I’ve changed my blogging system from Typo to WordPress. I found several problems with my Typo installation, specially regarding to performance. I was very interested in updating to the latest version of Typo, which addresses many problems (including its performance). Unfortunatelly, I didn’t manage to make it work in Site5, the hosting service that runs this blog. The last version of Typo runs on Rails 2.2. Site5 hasn’t updated to 2.2 yet. I updated my local gems of rails to version 2.2.2, but I didn’t manage to make it work (and it seems that I am not the only one having this problem).

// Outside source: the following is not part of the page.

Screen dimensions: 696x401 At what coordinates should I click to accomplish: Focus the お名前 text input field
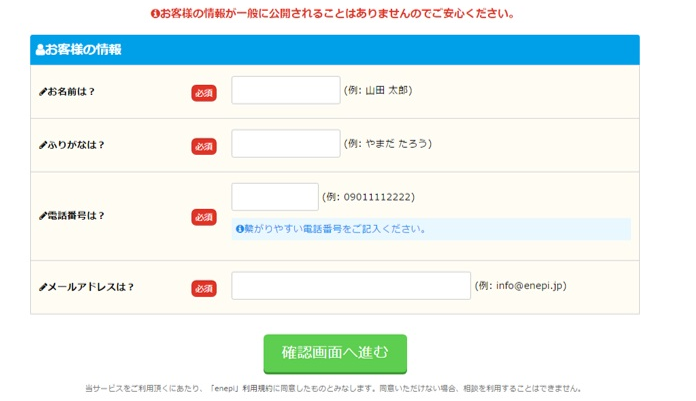tap(286, 90)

I really love Typo and I don’t discard to use it again in the future. For now, I’m going to enjoy the benefits of using WordPress, the most widely used blogging System. I had some experience configuring a WordPress site, so I knew what to expect:

  • Extremely easy configuration
  • A huge amount of themes and plugins available

My first theme choice was Skittish (the theme I was using with Typo). The problem was that it wasn’t updated to the last version of WordPress and it needed minor fixes to work. I decided to browse the WordPress Theme Directory and this site which offers a selections of themes. Finally I found a very nice one: The Vostok theme. I was looking for something exactly like this:

  • Extremely clean and simple.
  • Maximum legibility with dark tones.

Their creators are experts in interaction design and usability. I think that a simple product like this blog theme is a proof of their philosophy and expertise. I just can thank them for sharing this wonderful theme under a GNU v2 license.